Highlights of the agreement include:

  • Creation of at least 300 positions within 10 years, of which 90, or 30 percent of the total number of employees, whichever is higher, will be senior scientist positions.
  • Average annual wage of employees will be equal to 125 percent of the Connecticut average wage.
  • Loans will not be forgivable until 300 employees are in place at the required average annual wage for at least six months.
  • Preference to Connecticut residents when hiring if they meet all job qualifications.
  • Connecticut vendors will be given preference when cost-effective and scientifically sound.
  • JAX will enter into a Community Workforce Agreement for construction of the facility.
  • Unique intellectual property (IP) sharing agreement will give Connecticut Innovations (CI) 10 percent of any net royalty proceeds from IP up to $3 million, and 50 percent of any net royalty proceeds above $3 million starting in the 10th year and running for 15 years. During the first 10 years, if JAX monetizes IP through transfer of the IP, CI will have the same sharing arrangement described above.

Also as part of the project, JAX will enter into a collaborative research agreement with the UConn Health Center providing for the pursuit of research related to system genomics and personalized medicine and the sharing of the faculty resources. The agreement provides for collaboration in supporting 10 principal investigators and allows UConn and JAX to share in any royalty proceeds derived through their collaborative IP efforts.

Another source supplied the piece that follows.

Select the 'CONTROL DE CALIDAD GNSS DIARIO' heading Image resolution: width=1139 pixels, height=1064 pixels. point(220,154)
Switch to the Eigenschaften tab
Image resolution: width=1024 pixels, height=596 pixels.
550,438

“Collaborating with Jackson Lab is an incredible opportunity for our state, the University of Connecticut, and other institutes of higher education in Connecticut,” said UConn President Susan Herbst. “It elevates the entire region, including all of our clinical and teaching partners.”

The Health Center will provide a long-term land lease to JAX to allow for the construction of the facility. When 600 jobs are created, the land will be conveyed to JAX.

Once JAX Genomic Medicine is fully developed over 20 years, the institute is projected to employ 600 scientists and technicians in 250,000 square feet of state-of-the-art lab space. The total 20-year capital and research budget for the institute is projected to be $1.1 billion, of which the state of Connecticut has approved $291 million: $192 million in a secured, forgivable construction loan and $99 million in grants for research and related activities. The Jackson Laboratory will raise the balance of $860 million through federal research grants, philanthropy and service income. The facility is expected to support 6,800 permanent jobs.

“With this agreement in place, and with great partners across Connecticut, we’re looking forward to building the bioscience industry here and doing great science that will improve medicine and health care,” said Liu, Jackson’s President and CEO.

Connecticut Innovations (CI) will lend $145 million construction loan and a $46.7 million loan for fit-out in the new facility, both of which will be forgivable if certain hurdles are met. In addition, CI will provide $99 million in grants over a 10-year period to support research and other related activities.

According to a PriceWaterhouseCoopers study, the personalized medicine industry currently is worth $284 billion in sales per year in the United States, and it is growing by 11 percent annually. “Connecticut is ready to claim our share of this important industry,” Malloy said. “With JAX Genomic Medicine and other Connecticut institutes, our state can become a major U.S. hub for personalized medicine.”